I say it again. I say, “Easy, Cojo.”

And Cojo says, “Easy what?”

And now the guy's stopped walking. He's standing there. “I'm sorry,” he says.

“Cause why?” Cojo says. “Why're you sorry? Are you sorry you nodded at me like I was your son? Like I was your boy to nod at like that? I don't know you.”

“I'm sorry,” the guy says. The guy's smiling like the situation is all lighthearted, but it's like yawning after tapping gloves on your way back to the corner. A lie you tell yourself. And I'm thinking there's nothing that's itself. I'm thinking everything is like something else that's like other something elses and it's all because I said “Easy, Cojo” and didn't mean it, or because this guy nodded.

I think like this too long, I get a headache and pissed off.

I put my arm around Cojo. I say, “Easy, Cojo.”

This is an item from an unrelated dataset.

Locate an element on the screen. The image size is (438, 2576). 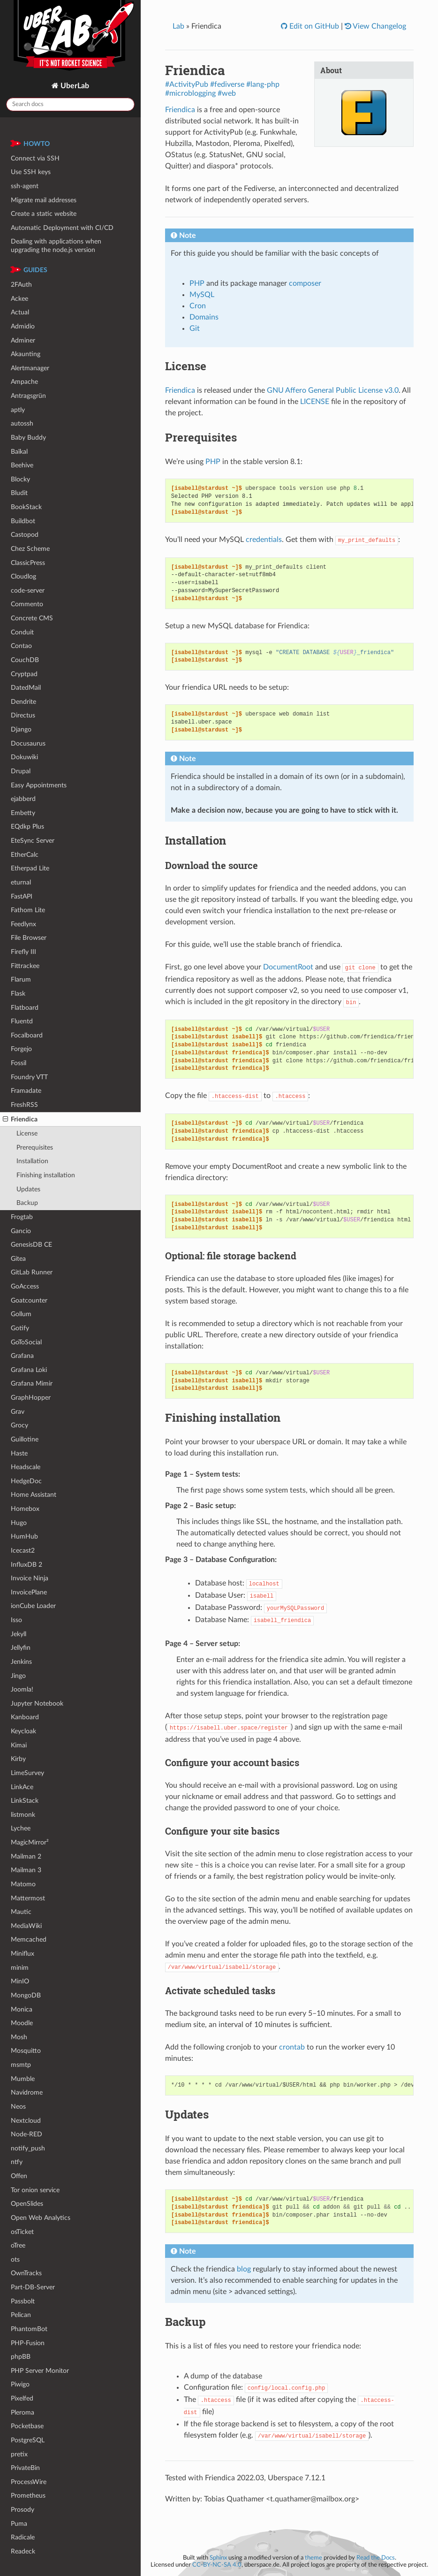
CouchDB is located at coordinates (25, 659).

“Fuck easy,” Cojo says to me. And when Cojo says that, it's like the same thing as when I said “Easy, Cojo.” I know Cojo isn't really saying “Fuck easy” to me. He wouldn't say that to me. He's saying “Fear us” to the guy. But I don't know if Cojo knows that that's what he's doing with “Fuck easy.” That's the problem with everything.

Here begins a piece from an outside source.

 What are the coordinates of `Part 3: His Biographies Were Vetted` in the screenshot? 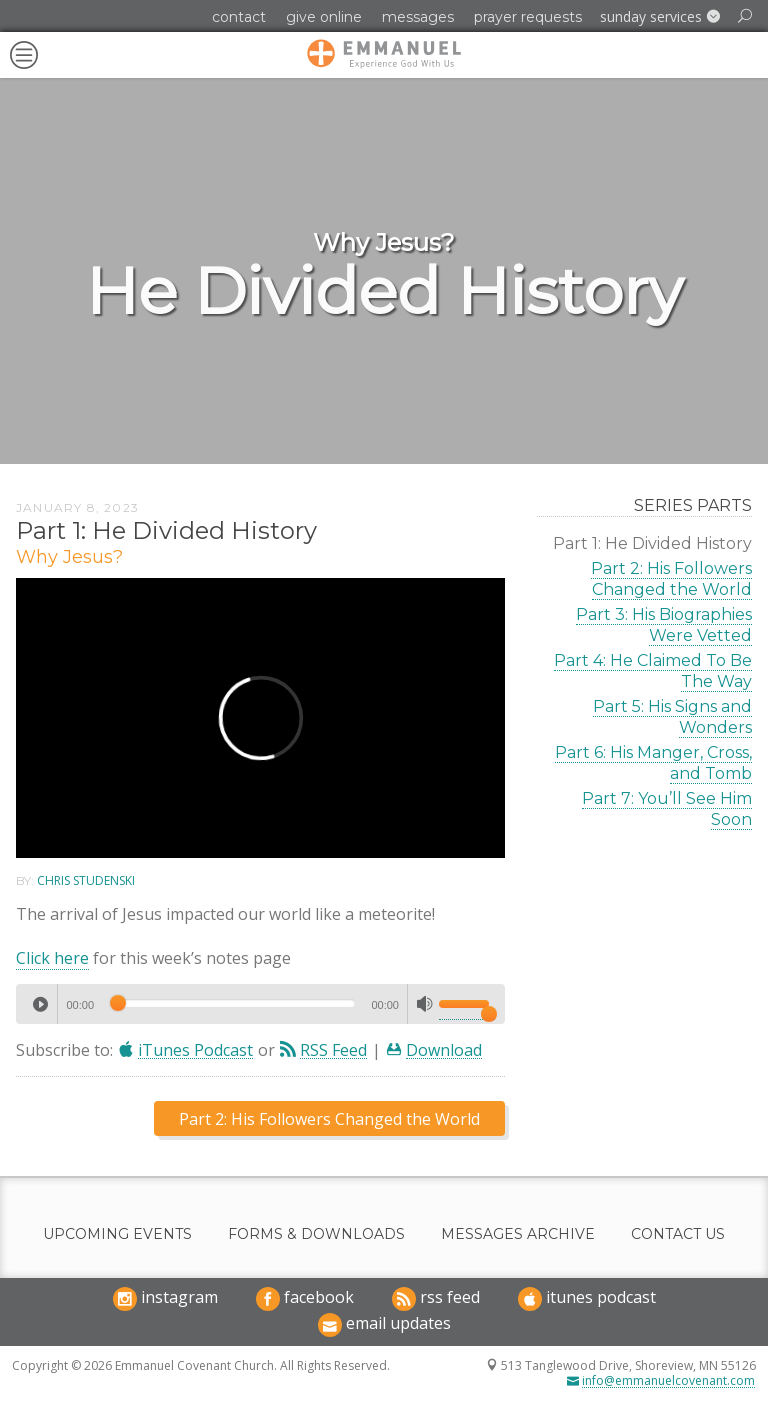 It's located at (664, 625).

“Give us your fruit,” I tell the guy.

“My—”

“What did you say?” Joe says.

“Easy, Cojo,” I tell him.

Then the guy hands his grapefruits to me.

I say to him, “Yawn.”

He can't. Cojo yawns, though. And then I do.

Then I tell the guy to get out of my sight and he does it because he's been intimidated.

Nancy Christamesta is no whore at all. And I'm no Jesus, but still I want to wash her feet. Nancy's so beautiful, my mind doesn't think about fucking her unless I'm drunk, and even then it's just an idea: I don't run the movie through my head. Usually I imagine her saying “Yes” in my ear. That's all it takes. Maybe we're on a rooftop, or in the Hancock Building Signature Room, the sixty-ninth-floor one, looking at the city lights, but the “Yes” part's what counts. It's a little hammy. I've known her since grade school, but I've only had it for her since she was fourteen. It happened suddenly, and that's hammy too. I was eighteen, and it started at the beach—sunny day and ice cream and everything. Our families went to swim at Oak Street on a church outing and I saw her sneak away to smoke a cigarette in the tunnel under the Drive. There's hypes and winos who live in there, so I followed her, but I didn't let her know. I waited at the mouth, where I could hear if anything happened, and when she came back through, she was hugging herself around the middle for warmth. A couple steps out of the tunnel, her left shoulder-strap fell down, and when she moved to put it back a bone-chill shot her posture straight and a sound came from her throat that sounded like “Hi.” I didn't know if it was “Hi” or just a pretty noise her throat made after a bone-chill. I didn't think it was “Hi,” because I was behind her and I didn't think she'd seen me. I wanted it to be “Hi,” though. I stood there a minute after she walked away, thinking it wasn't “Hi” and wishing it was. That was that. That's how I knew what I felt.

Now she's seventeen, and it's old enough, I think. But she's got this innocence, still. It's not she's stupid—she's on the honor roll, she wants to be a writer—but Joe and I were over there a couple months earlier, at the beginning of summer, right when him and Tina were starting up. They went off to buy some beer and Nancy and I waited in her room. Nancy was sitting in this shiny beanbag. She had cutoff short-shorts on, and every time she moved, her thighs made the sticking sound that you know it's leg-on-vinyl but you imagine leg-on-leg. I had it in my head it was time to finally do something. I lay down on the carpet next to her, listening, and after a little while I said, “What kind of name is Nancy for you, anyway?”